Dumbstruck, Abigail stared at him in complete amazement. How could she have imagined that he had done nothing while he was here? Read nothing in his life? Knew nothing beyond the frivolous?

“Whoever else is looking for the supposed treasure, or whatever, obviously has discovered something. He’s been up in the minstrel gallery and down in the cellars, chipping away at the foundation.” Lord Moreland shook his head. “But he’s not very clever. Although stone walls can be thick enough to have spaces quarried out of them, and some medieval residents kept their valuables safe from fire and theft in such small spaces, I didn’t see any evidence of that sort of thing in the cellars.”

He paused, as if in thought, and Abigail feared she might swoon. Not only was he the most beautiful and virile of men, but she had been very wrong in dismissing his life as wasted. Obviously he wasn’t only a rake and a gambler, but possessed a mind worthy of admiration. And she was happy to admire
it

“No,” he muttered to himself. “If there are any hides, I’ll wager they’re in the additions, some location where it is difficult to account for all the space, either under the roof or around the chimneys or old staircases, especially a staircase near a chimney stack.” He turned to look at her, his face alight with an excitement that made Abigail shiver in response. “And I know just the place!”

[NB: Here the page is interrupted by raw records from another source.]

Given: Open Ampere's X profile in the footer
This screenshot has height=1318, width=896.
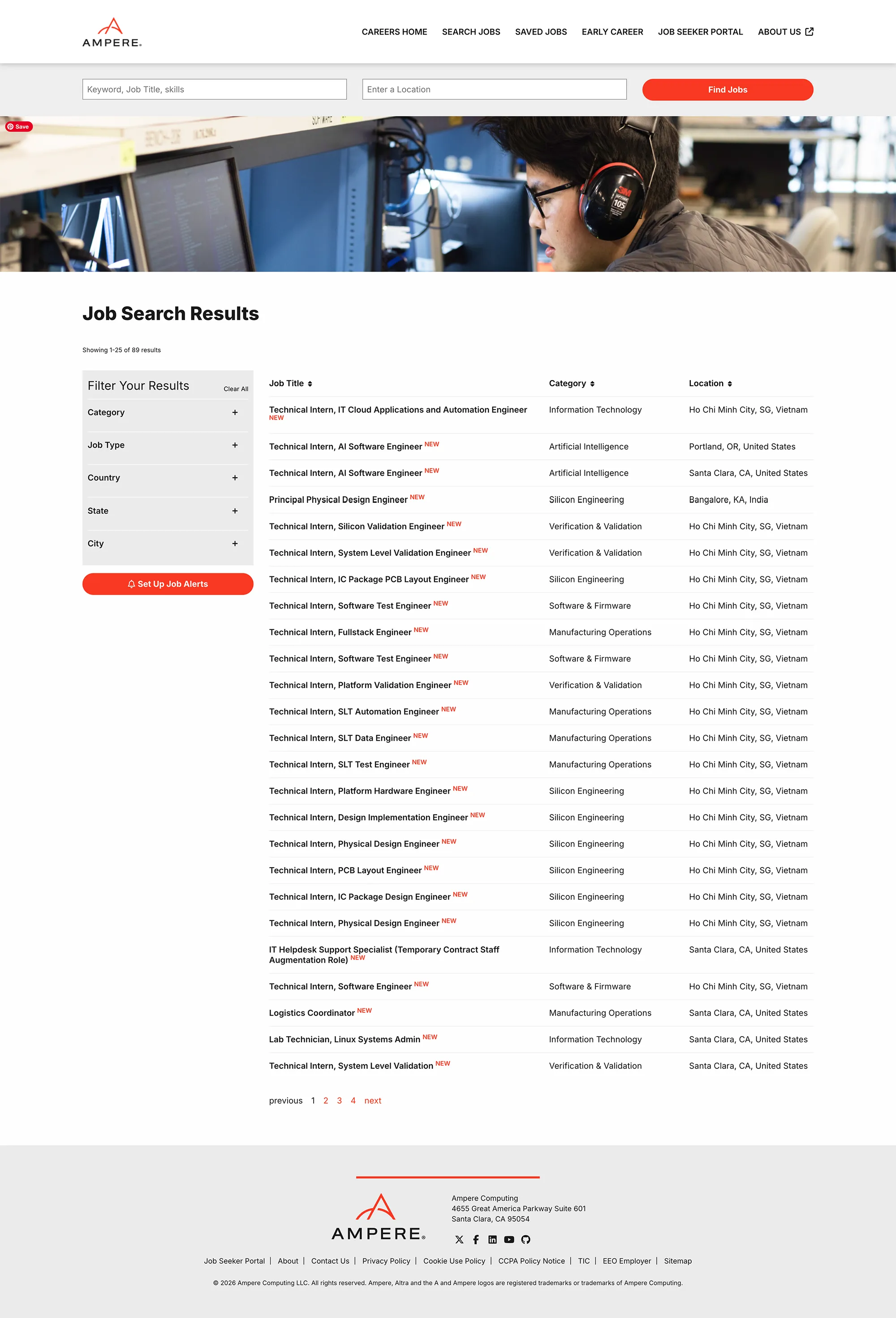Looking at the screenshot, I should (459, 1240).
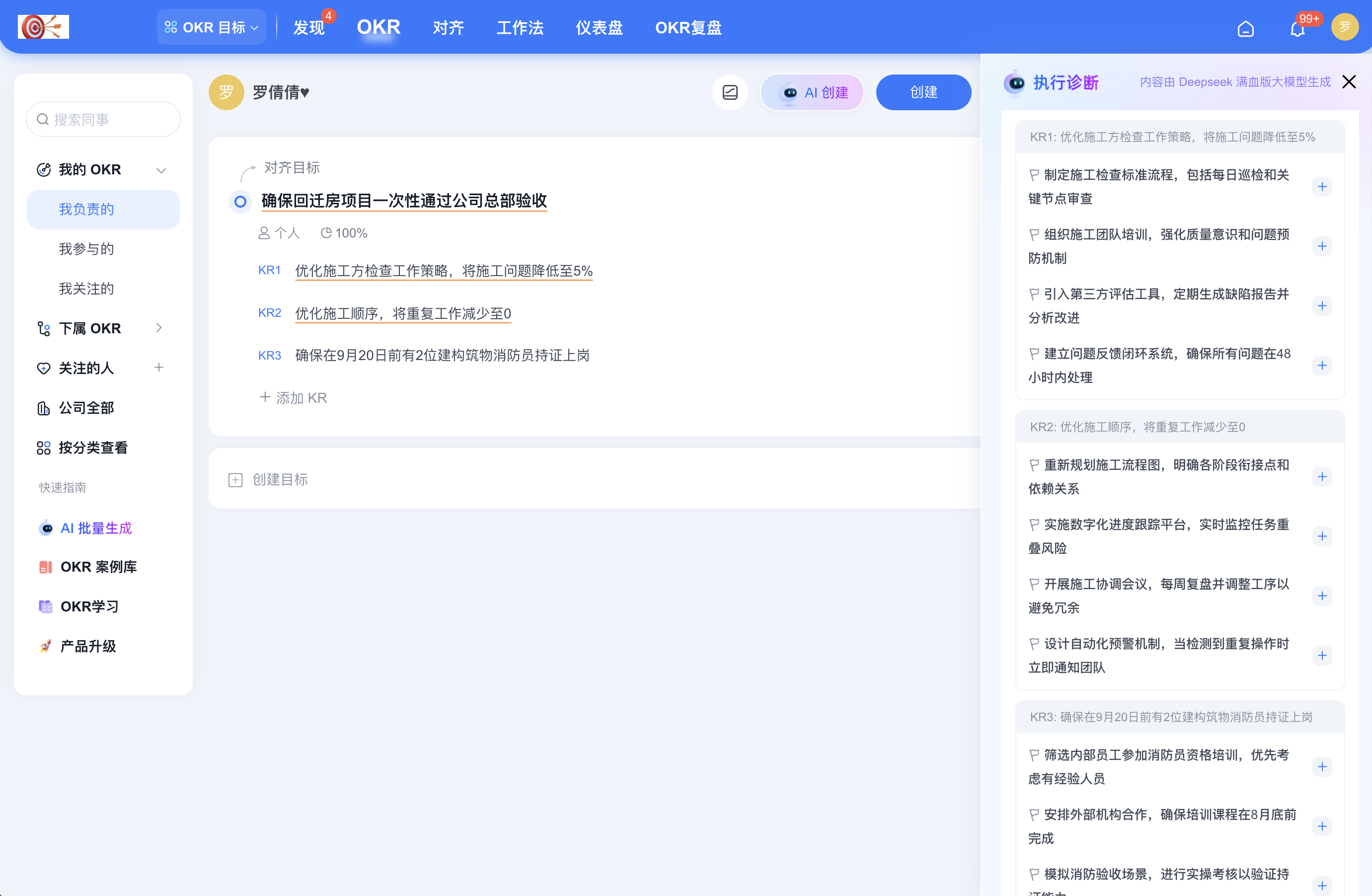Open the 仪表盘 tab
The image size is (1372, 896).
[599, 28]
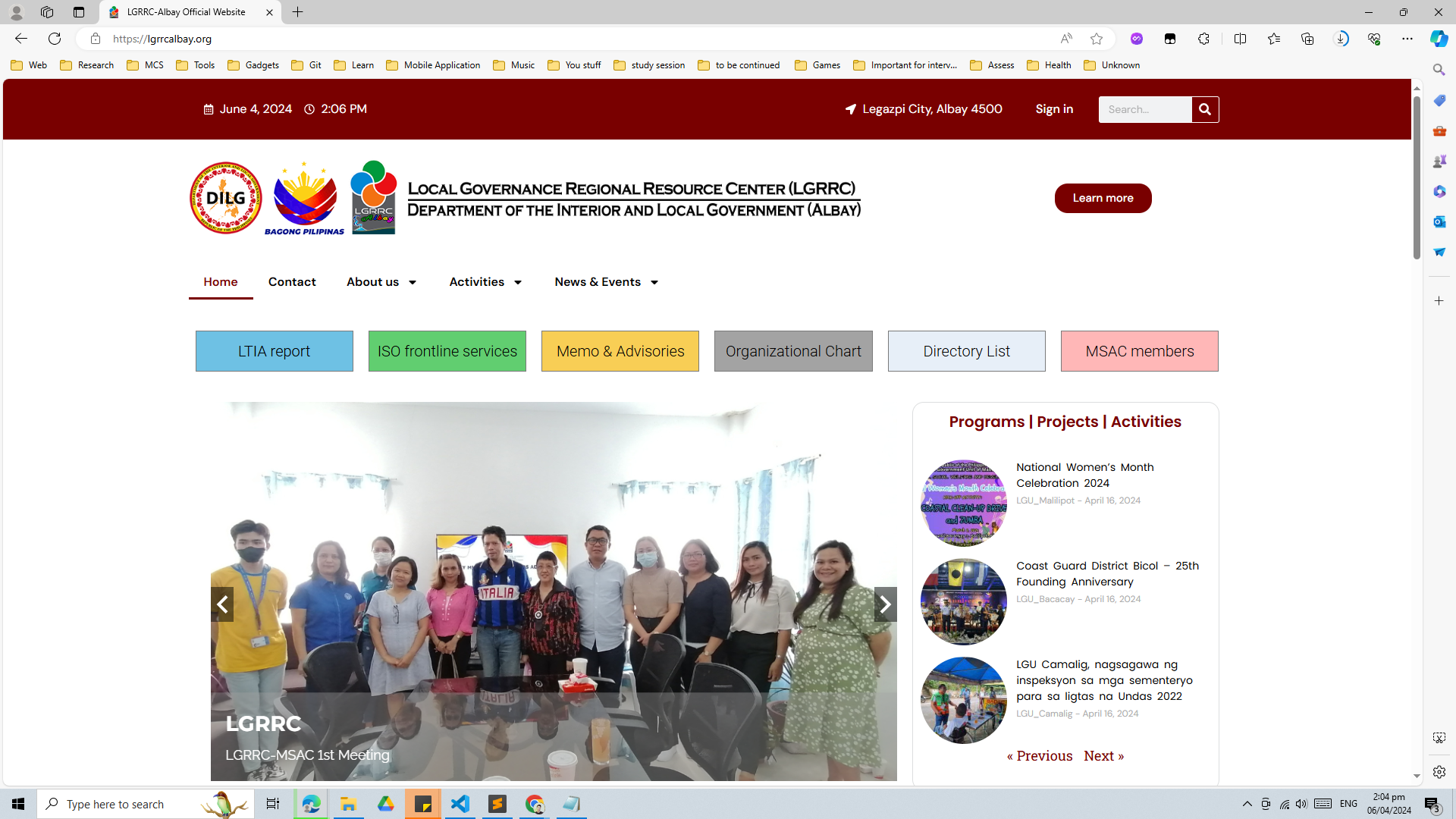Click the website search magnifier button

(1204, 109)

Abigail was so enthralled that she could only stand there wide-eyed, and so she might have remained if he hadn’t plucked her from her place as he passed her, dragging her along with him again, back toward the open door. She didn’t even stop to wonder why she allowed such behavior after vowing never to be led about by anyone.

In truth, Abigail was too occupied with the feel of Lord
Moreland’s hand against her back as he hurried her forward. And if she did have one coherent thought, it was the abysmal observation that right now she would probably follow him anywhere.